> [YOUR TASK]: Pictures excluded, please retype exactly the lines from the start of the data through the line that contains "[Link zur Homepage", both ends kept, and nothing beyond them.

(THE INPUT Opens)

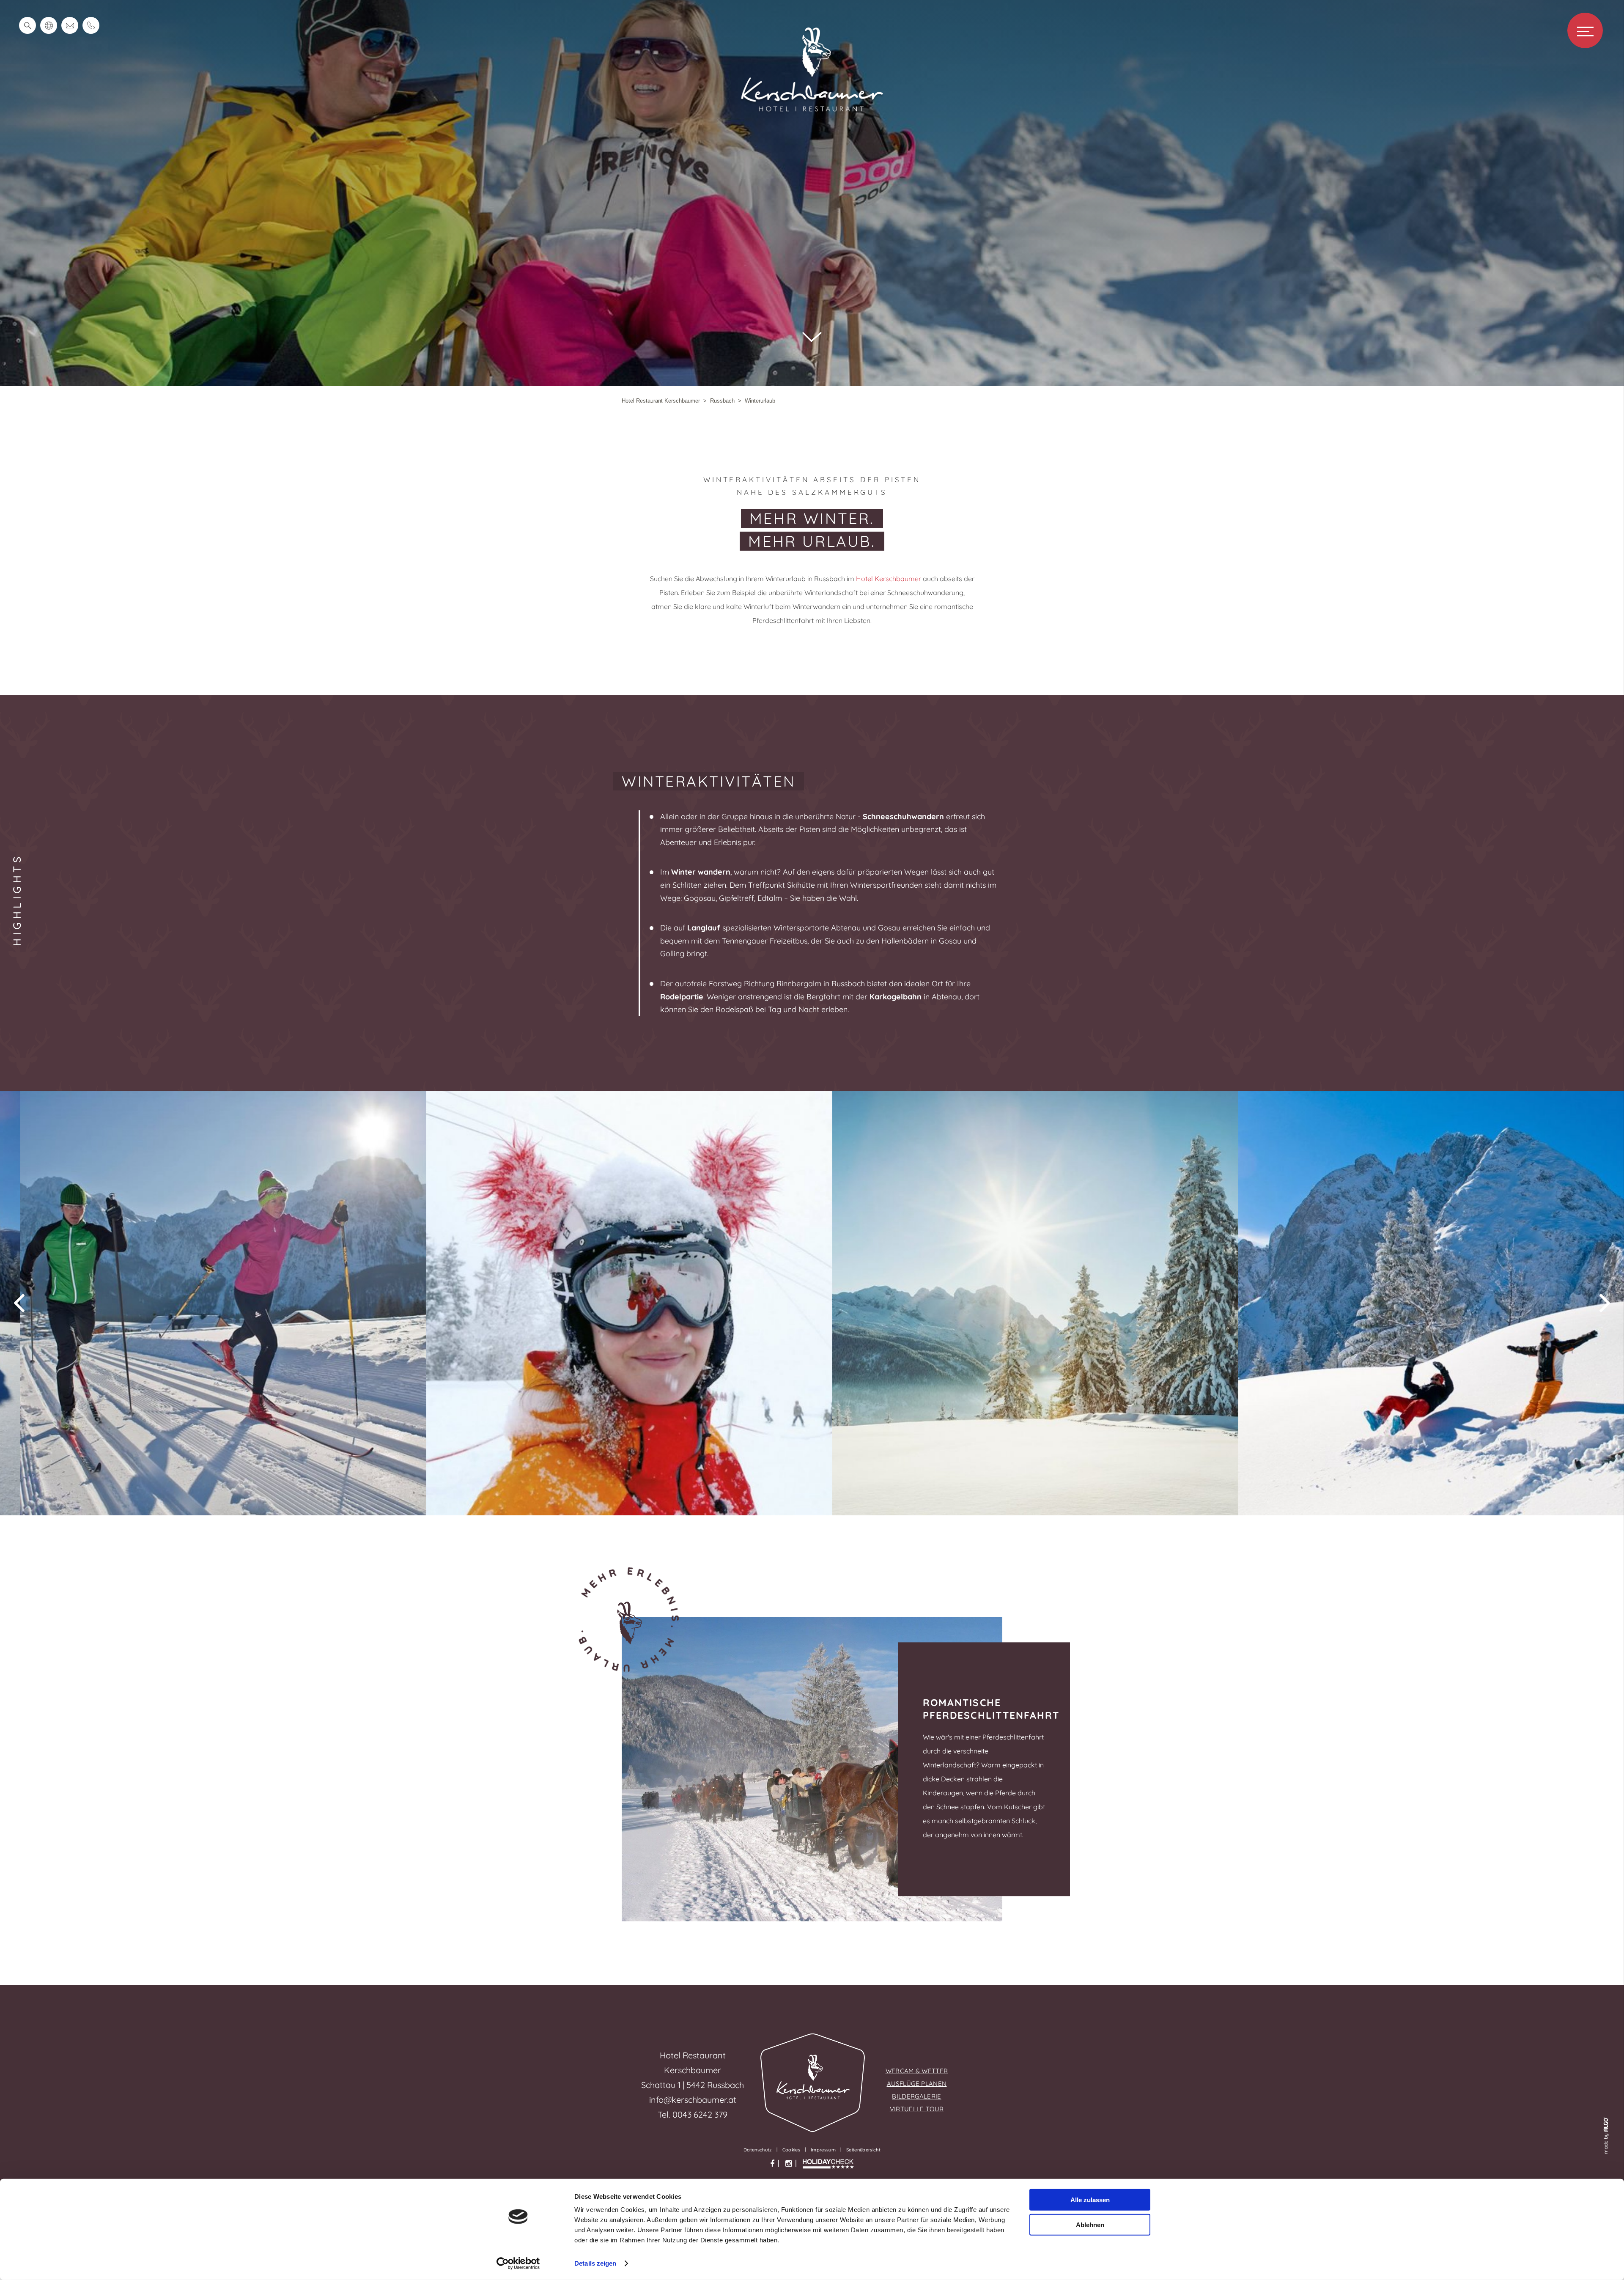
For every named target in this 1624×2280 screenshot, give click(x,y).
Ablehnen (1090, 2224)
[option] (203, 1303)
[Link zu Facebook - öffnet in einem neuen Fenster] (772, 2164)
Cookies (791, 2150)
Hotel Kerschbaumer (888, 578)
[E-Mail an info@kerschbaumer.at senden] (69, 25)
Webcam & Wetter (917, 2071)
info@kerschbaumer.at (692, 2099)
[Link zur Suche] (27, 25)
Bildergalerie (916, 2096)
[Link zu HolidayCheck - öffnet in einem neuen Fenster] (828, 2164)
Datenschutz (757, 2150)
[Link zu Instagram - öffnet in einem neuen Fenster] (788, 2164)
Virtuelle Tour (917, 2109)
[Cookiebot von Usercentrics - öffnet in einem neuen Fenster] (518, 2263)
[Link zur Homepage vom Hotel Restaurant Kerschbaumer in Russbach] (812, 112)
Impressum (823, 2150)
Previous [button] (19, 1303)
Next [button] (1604, 1303)
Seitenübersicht (863, 2150)
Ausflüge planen (917, 2084)
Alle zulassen (1090, 2199)
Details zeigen (595, 2263)
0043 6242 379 (699, 2114)
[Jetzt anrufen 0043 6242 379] (90, 25)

(THE INPUT Closes)

> [ANSWER FOR THE TASK]:
For every named target in this 1624×2280 screenshot, give click(x,y).
Ablehnen (1090, 2224)
[option] (203, 1303)
[Link zu Facebook - öffnet in einem neuen Fenster] (772, 2164)
Cookies (791, 2150)
Hotel Kerschbaumer (888, 578)
[E-Mail an info@kerschbaumer.at senden] (69, 25)
Webcam & Wetter (917, 2071)
info@kerschbaumer.at (692, 2099)
[Link zur Suche] (27, 25)
Bildergalerie (916, 2096)
[Link zu HolidayCheck - öffnet in einem neuen Fenster] (828, 2164)
Datenschutz (757, 2150)
[Link zu Instagram - öffnet in einem neuen Fenster] (788, 2164)
Virtuelle Tour (917, 2109)
[Cookiebot von Usercentrics - öffnet in einem neuen Fenster] (518, 2263)
[Link zur Homepage vom Hotel Restaurant Kerschbaumer in Russbach] (812, 112)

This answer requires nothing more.